Station 2: Trends and predictions
Many businesses and organizations must make decisions based on predictions of conditions in the future. Anticipating cost changes over time of various inputs for a system influences planning efforts economy wide.
- Download this spreadsheet of historic data of college prices. Review the source and vet it for reliabilty.
- If a foundation is planning scholarship investments, how many more times expensive will private, four-year institutions be compared to public, two-year institutions 15 years from now?
- State a level of confidence for your estimate. Qualify your estimate based on outside factors whose changes may impact your recommendations.
- Print out or provide any backup info to justify your assertion.
Station 3: Domain knowledge
A chunk of data analysis competencies are rooted in command of field- or subject-specific knowledge. For example, Predicting changes in bus ridership due to economic shifts are made best by those who know transportation the best.
- Visit this site exploring data in crime prediction algorithms. Summarize the findings from this study. Take moment to discuss with your group what data science has to contribute to this discussion.
- Compare this data-related study to this one, by Mark Egge, who analyzed bus bunching patterns in Pittsburgh. What did Mark's study find?
- How are the applications of data science different in these two studies?
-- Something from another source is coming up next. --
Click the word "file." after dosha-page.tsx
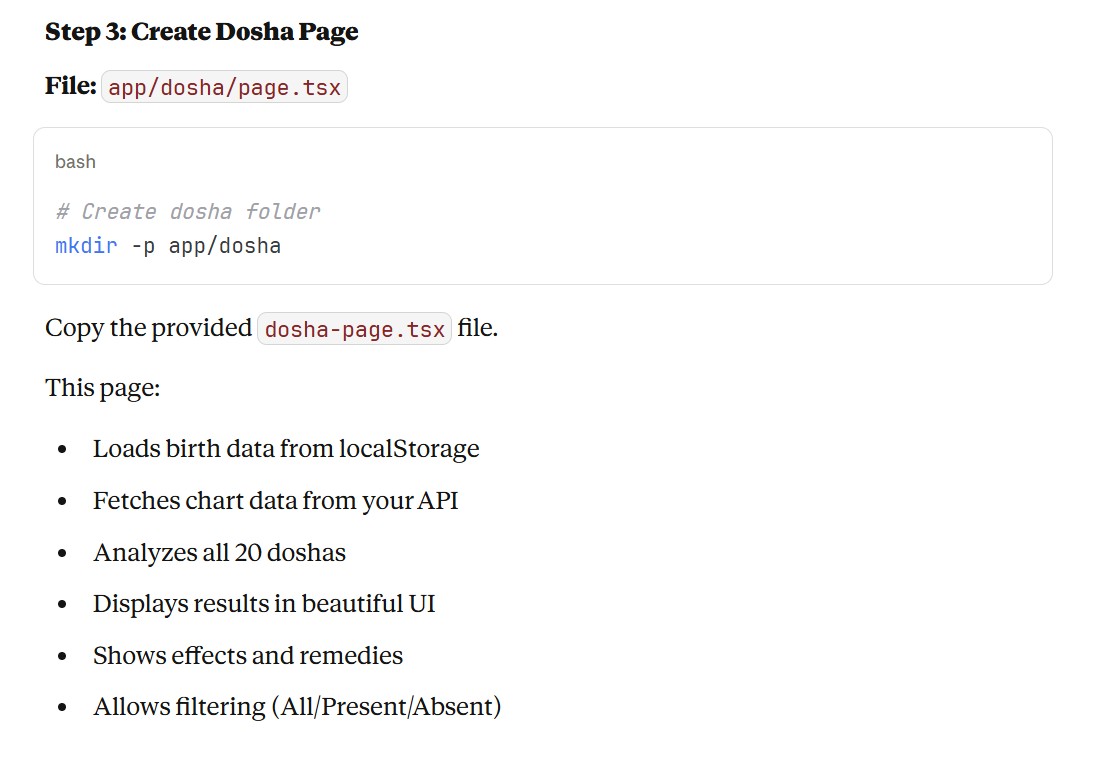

What standards of data reliability or integrity exist? How are they different?
Station 4: Gapminder Web!
In this station, you'll have the chance to explore a data visualization tool that has shaped the development of many online data visualization tools.
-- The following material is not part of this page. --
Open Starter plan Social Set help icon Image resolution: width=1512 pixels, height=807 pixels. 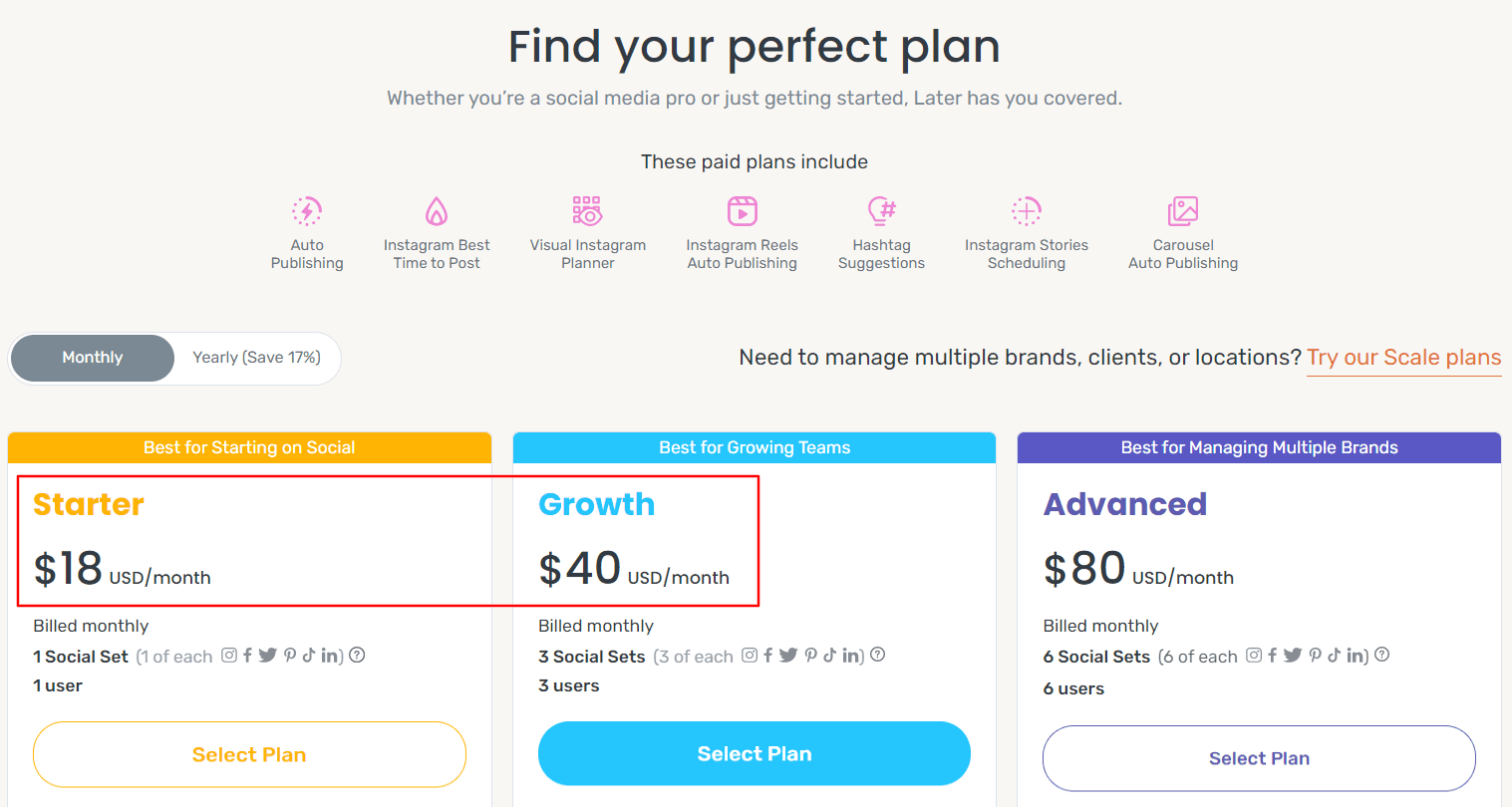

- Visit the GapMinder web app. Devote about 5 minutes to just exploring the interface, tinkering with trends through time, etc.
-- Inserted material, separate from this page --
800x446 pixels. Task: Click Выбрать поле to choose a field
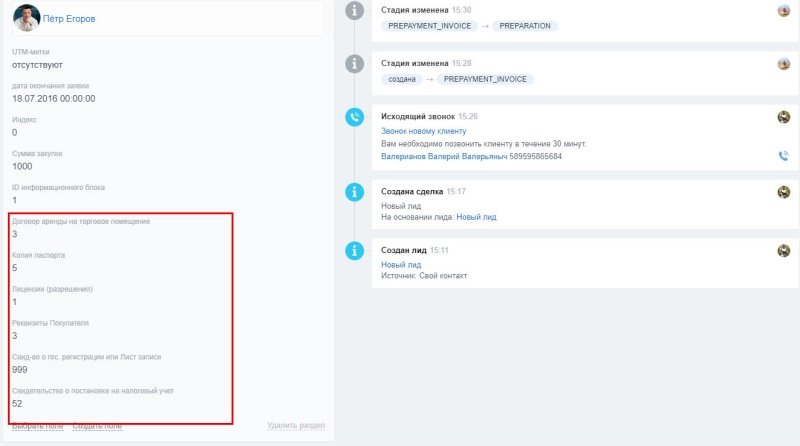[x=37, y=426]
- The default chart shows income versus life expectancy by country. View the timeline video since 1800 with your team. Make a list of the factors that contribute to the major shifts and jumps seen by various country groups in this visualization.
- Prioritize with your group the three factors which make this tool one of the most successful visualization endeavors of all of the internet.
- Visualization babies per woman versus Income on the X axis. Discuss with your group the trends since 1800. What outliners exist? Why do they exist? How could the data be misinterpreted?
- Explore the several other visualization modes other than "bubbles" such as "maps" and "trends". Which mode is the least intuitive for the lay user? Most intuitive?
Station 5: Final project review
- All of the pilot course's final projects are uploaded to our shared directory. Find this shared directory by navigating back to technologyrediscovery.net >> DAT-102 >> SP18 Final Project Shared Directory
- Some students chose more ambitious final projects than others. Dedicate a few minutes to reviewing at least 3 of the projects. Create a Plus-Delta table for the projects with your group: What did you think the students did well, overall? What areas of improvement could be made in their efforts?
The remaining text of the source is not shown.